* WHAT TO PRODUCE: Line by line, copy the material below exactly as given.

* GIVEN RECORDS:
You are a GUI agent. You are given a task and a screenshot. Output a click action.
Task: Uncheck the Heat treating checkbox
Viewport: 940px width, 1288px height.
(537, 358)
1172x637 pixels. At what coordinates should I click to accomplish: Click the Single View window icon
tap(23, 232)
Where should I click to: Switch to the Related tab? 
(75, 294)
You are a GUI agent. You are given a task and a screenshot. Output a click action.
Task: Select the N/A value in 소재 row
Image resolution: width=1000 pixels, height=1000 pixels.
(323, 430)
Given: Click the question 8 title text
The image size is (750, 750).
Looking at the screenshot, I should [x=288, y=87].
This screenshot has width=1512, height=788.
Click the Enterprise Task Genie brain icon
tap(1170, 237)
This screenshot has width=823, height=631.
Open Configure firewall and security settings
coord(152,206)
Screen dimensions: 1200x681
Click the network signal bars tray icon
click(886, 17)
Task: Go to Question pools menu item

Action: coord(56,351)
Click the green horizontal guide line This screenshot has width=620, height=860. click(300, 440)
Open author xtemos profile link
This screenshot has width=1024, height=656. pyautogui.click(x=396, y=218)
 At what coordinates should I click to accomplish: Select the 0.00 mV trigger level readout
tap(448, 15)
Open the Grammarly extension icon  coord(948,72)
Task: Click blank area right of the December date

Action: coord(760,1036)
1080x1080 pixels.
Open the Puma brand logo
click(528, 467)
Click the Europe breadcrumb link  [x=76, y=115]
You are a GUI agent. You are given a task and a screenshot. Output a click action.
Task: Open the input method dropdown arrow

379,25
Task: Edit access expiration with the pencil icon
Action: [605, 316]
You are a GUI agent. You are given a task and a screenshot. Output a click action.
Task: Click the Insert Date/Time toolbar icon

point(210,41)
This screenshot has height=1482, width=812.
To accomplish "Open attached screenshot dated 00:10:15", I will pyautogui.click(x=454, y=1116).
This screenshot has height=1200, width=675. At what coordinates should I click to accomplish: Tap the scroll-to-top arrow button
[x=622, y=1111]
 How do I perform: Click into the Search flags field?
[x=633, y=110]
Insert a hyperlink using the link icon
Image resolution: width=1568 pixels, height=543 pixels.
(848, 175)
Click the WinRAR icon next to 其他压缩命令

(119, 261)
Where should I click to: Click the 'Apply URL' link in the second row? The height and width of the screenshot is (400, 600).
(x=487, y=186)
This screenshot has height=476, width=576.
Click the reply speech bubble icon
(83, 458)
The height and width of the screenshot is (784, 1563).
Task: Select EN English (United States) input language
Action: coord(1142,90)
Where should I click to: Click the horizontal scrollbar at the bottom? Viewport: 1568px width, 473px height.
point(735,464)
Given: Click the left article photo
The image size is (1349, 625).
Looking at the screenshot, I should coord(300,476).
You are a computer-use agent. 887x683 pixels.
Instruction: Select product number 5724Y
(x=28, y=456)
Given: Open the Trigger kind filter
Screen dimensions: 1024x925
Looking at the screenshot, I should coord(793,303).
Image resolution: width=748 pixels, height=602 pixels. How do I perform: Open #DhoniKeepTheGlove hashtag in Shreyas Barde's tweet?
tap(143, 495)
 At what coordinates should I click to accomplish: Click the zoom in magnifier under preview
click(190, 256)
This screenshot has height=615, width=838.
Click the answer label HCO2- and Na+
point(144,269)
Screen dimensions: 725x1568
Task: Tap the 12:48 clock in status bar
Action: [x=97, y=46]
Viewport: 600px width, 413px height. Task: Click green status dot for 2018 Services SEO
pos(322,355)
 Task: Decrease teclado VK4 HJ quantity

* RESULT:
You are a GUI agent. You are given a task and a screenshot. Output a click action.
Task: Uncheck the Heat treating checkbox
Viewport: 940px width, 1288px height.
(537, 358)
1172x637 pixels. At what coordinates should I click to accomplish: Click the Single View window icon
tap(23, 232)
Where should I click to: Switch to the Related tab? 
(75, 294)
You are a GUI agent. You are given a task and a screenshot. Output a click action.
Task: Select the N/A value in 소재 row
Image resolution: width=1000 pixels, height=1000 pixels.
(323, 430)
Given: Click the question 8 title text
The image size is (750, 750).
Looking at the screenshot, I should [x=288, y=87].
This screenshot has width=1512, height=788.
Click the Enterprise Task Genie brain icon
tap(1170, 237)
This screenshot has width=823, height=631.
Open Configure firewall and security settings
coord(152,206)
Screen dimensions: 1200x681
Click the network signal bars tray icon
click(886, 17)
Task: Go to Question pools menu item

Action: coord(56,351)
Click the green horizontal guide line This screenshot has width=620, height=860. click(300, 440)
Open author xtemos profile link
This screenshot has width=1024, height=656. pyautogui.click(x=396, y=218)
 At what coordinates should I click to accomplish: Select the 0.00 mV trigger level readout
tap(448, 15)
Open the Grammarly extension icon  coord(948,72)
Task: Click blank area right of the December date

Action: coord(760,1036)
1080x1080 pixels.
Open the Puma brand logo
click(528, 467)
Click the Europe breadcrumb link  [x=76, y=115]
You are a GUI agent. You are given a task and a screenshot. Output a click action.
Task: Open the input method dropdown arrow

379,25
Task: Edit access expiration with the pencil icon
Action: [605, 316]
You are a GUI agent. You are given a task and a screenshot. Output a click action.
Task: Click the Insert Date/Time toolbar icon

point(210,41)
This screenshot has height=1482, width=812.
To accomplish "Open attached screenshot dated 00:10:15", I will pyautogui.click(x=454, y=1116).
This screenshot has height=1200, width=675. At what coordinates should I click to accomplish: Tap the scroll-to-top arrow button
[x=622, y=1111]
 How do I perform: Click into the Search flags field?
[x=633, y=110]
Insert a hyperlink using the link icon
Image resolution: width=1568 pixels, height=543 pixels.
(848, 175)
Click the WinRAR icon next to 其他压缩命令

(119, 261)
Where should I click to: Click the 'Apply URL' link in the second row? The height and width of the screenshot is (400, 600).
(x=487, y=186)
This screenshot has height=476, width=576.
Click the reply speech bubble icon
(83, 458)
The height and width of the screenshot is (784, 1563).
Task: Select EN English (United States) input language
Action: coord(1142,90)
Where should I click to: Click the horizontal scrollbar at the bottom? Viewport: 1568px width, 473px height.
point(735,464)
Given: Click the left article photo
The image size is (1349, 625).
Looking at the screenshot, I should coord(300,476).
You are a computer-use agent. 887x683 pixels.
Instruction: Select product number 5724Y
(x=28, y=456)
Given: Open the Trigger kind filter
Screen dimensions: 1024x925
Looking at the screenshot, I should coord(793,303).
Image resolution: width=748 pixels, height=602 pixels. How do I perform: Open #DhoniKeepTheGlove hashtag in Shreyas Barde's tweet?
tap(143, 495)
 At what coordinates should I click to accomplish: Click the zoom in magnifier under preview
click(190, 256)
This screenshot has height=615, width=838.
Click the answer label HCO2- and Na+
point(144,269)
Screen dimensions: 725x1568
Task: Tap the 12:48 clock in status bar
Action: [x=97, y=46]
Viewport: 600px width, 413px height. Task: Click green status dot for 2018 Services SEO
pos(322,355)
 Task: Decrease teclado VK4 HJ quantity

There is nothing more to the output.